Data for review ▸
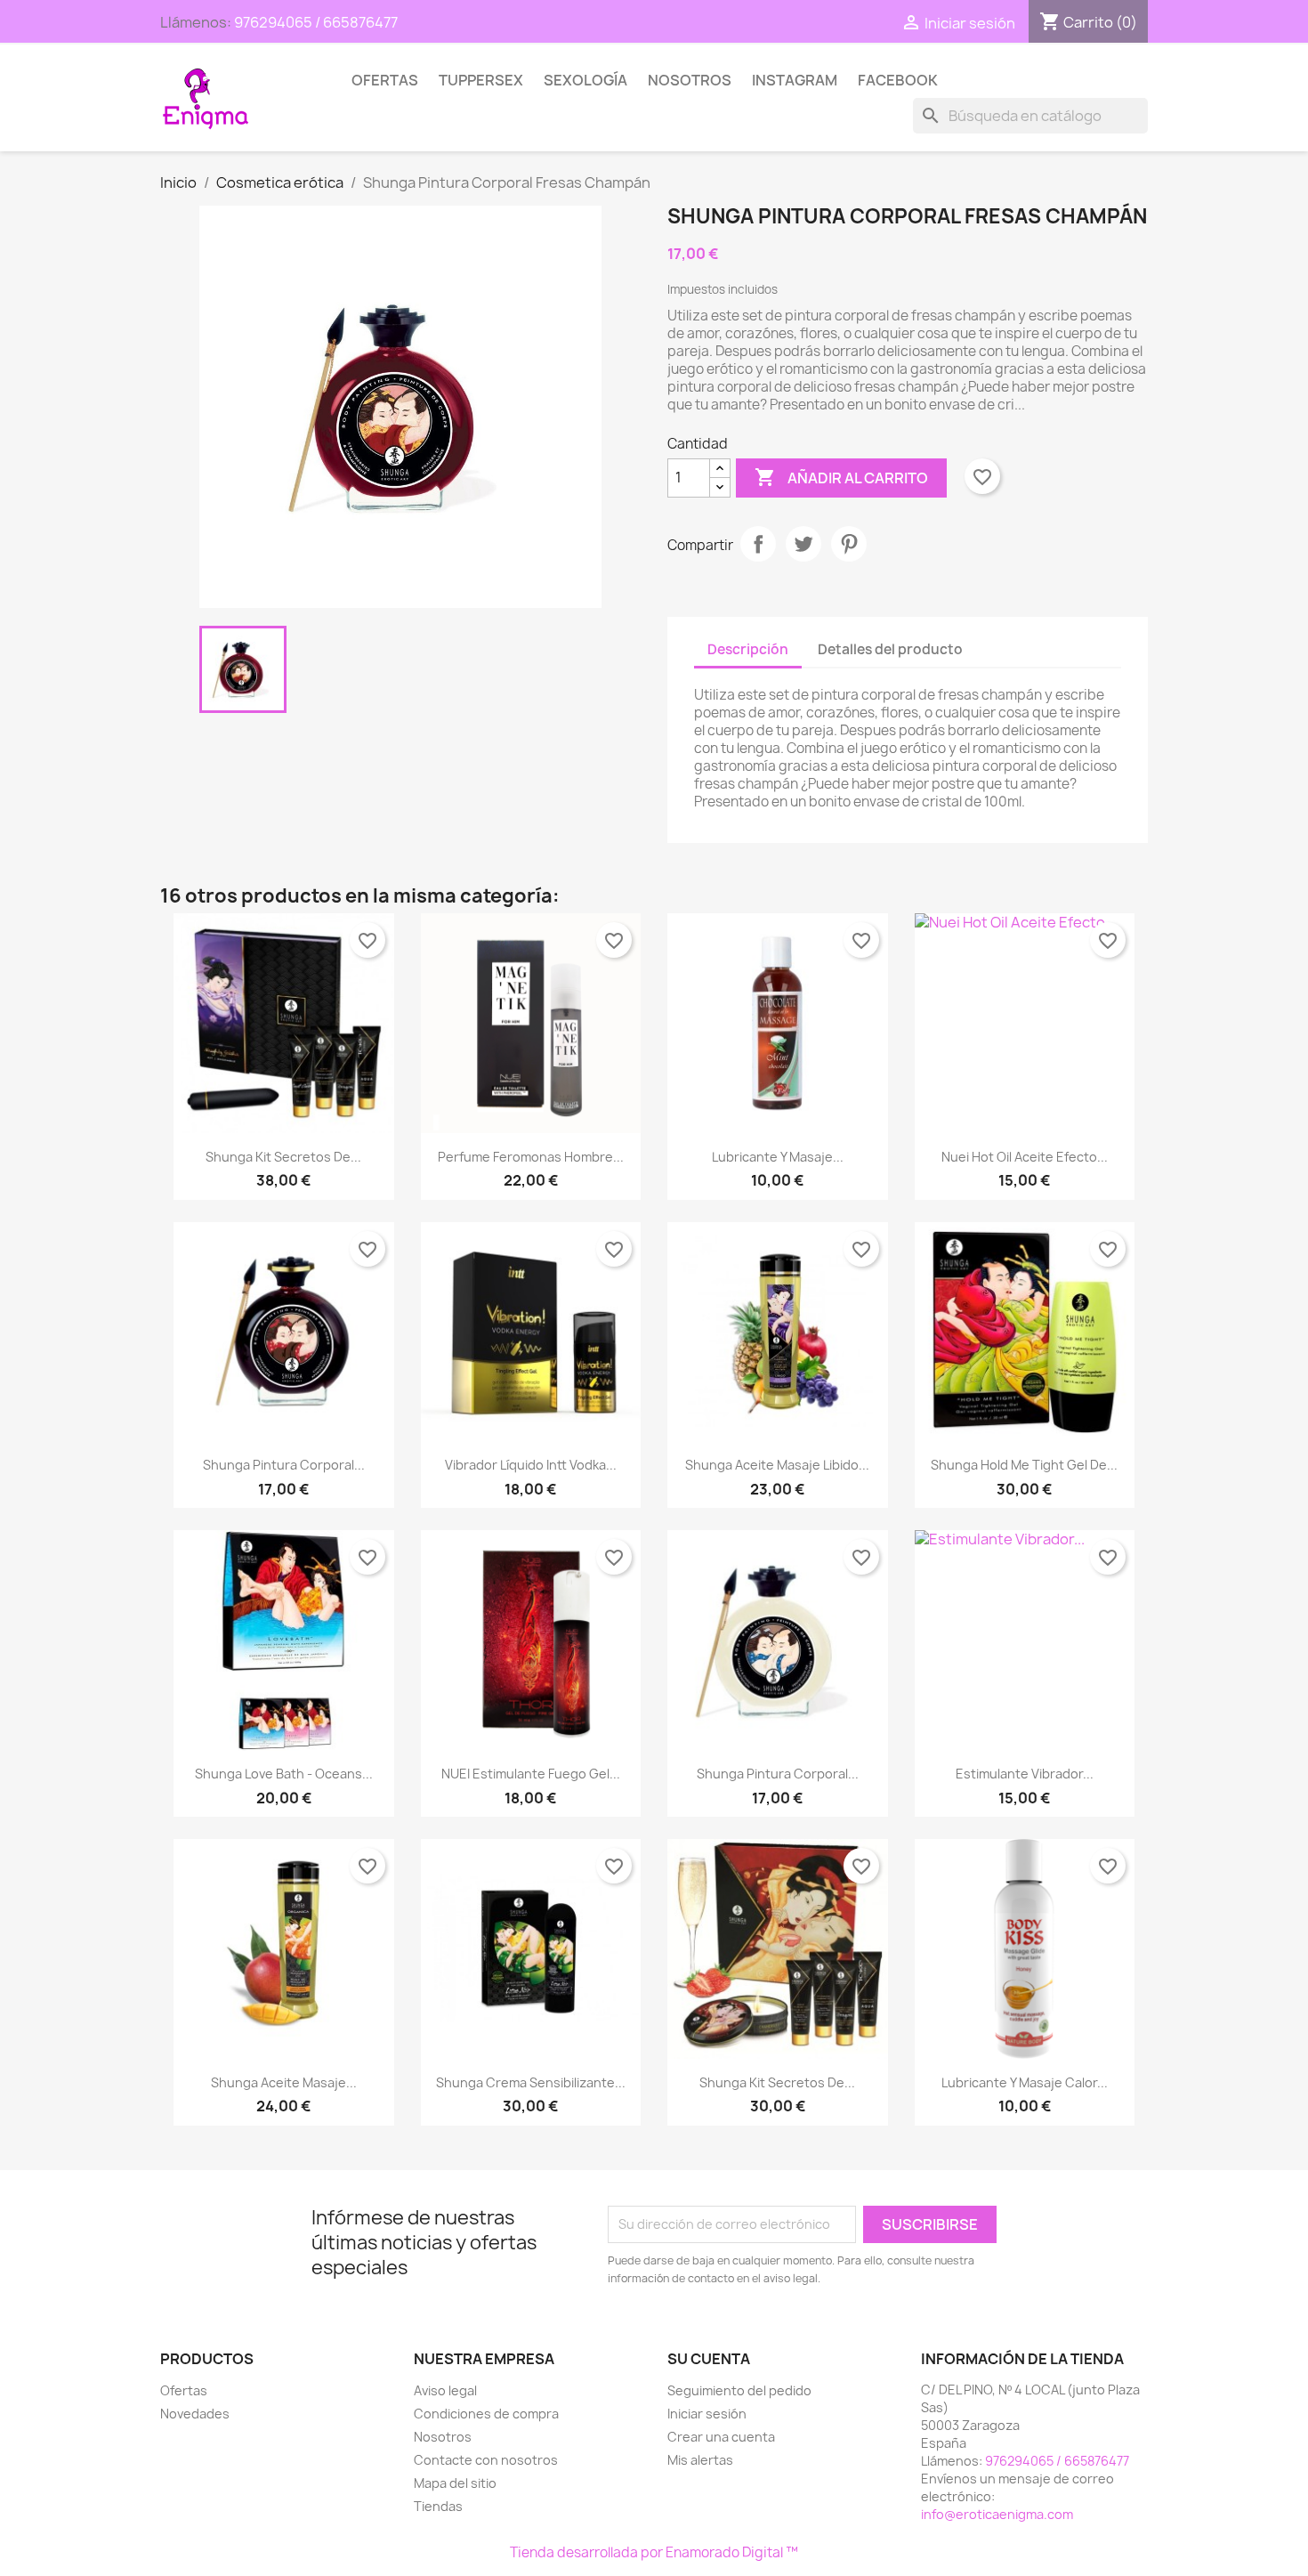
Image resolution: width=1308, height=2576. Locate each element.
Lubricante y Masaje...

* * *

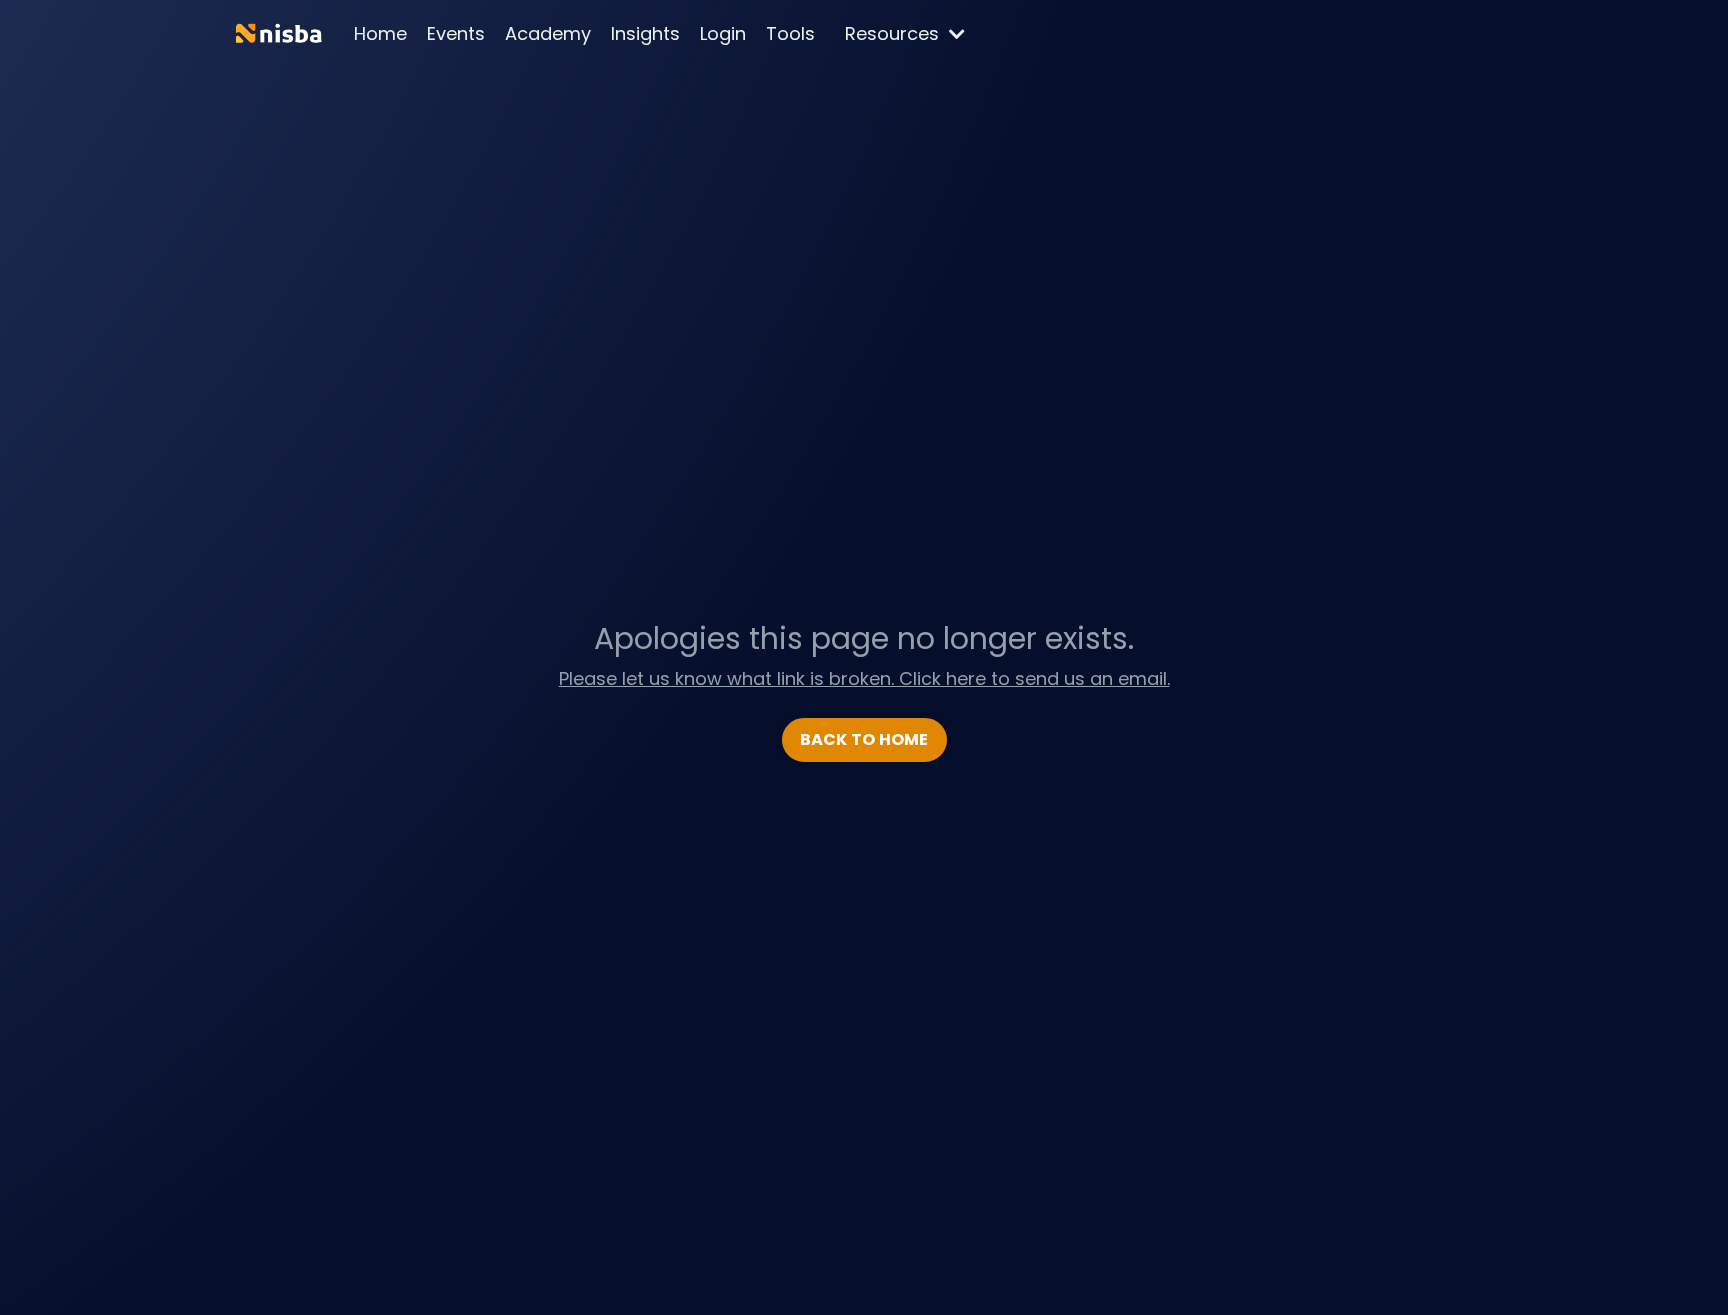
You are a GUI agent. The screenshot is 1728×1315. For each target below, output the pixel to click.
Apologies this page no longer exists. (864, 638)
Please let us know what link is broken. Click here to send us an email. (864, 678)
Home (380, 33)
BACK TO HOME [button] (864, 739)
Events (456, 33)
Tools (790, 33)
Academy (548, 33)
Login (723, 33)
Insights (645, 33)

Action item ▸ Reproduce verbatim the lines above, from the line with "Apologies this page" through the line with "Insights (645, 33)".

Answer for this exercise ▸
Apologies this page no longer exists. (864, 638)
Please let us know what link is broken. Click here to send us an email. (864, 678)
Home (380, 33)
BACK TO HOME [button] (864, 739)
Events (456, 33)
Tools (790, 33)
Academy (548, 33)
Login (723, 33)
Insights (645, 33)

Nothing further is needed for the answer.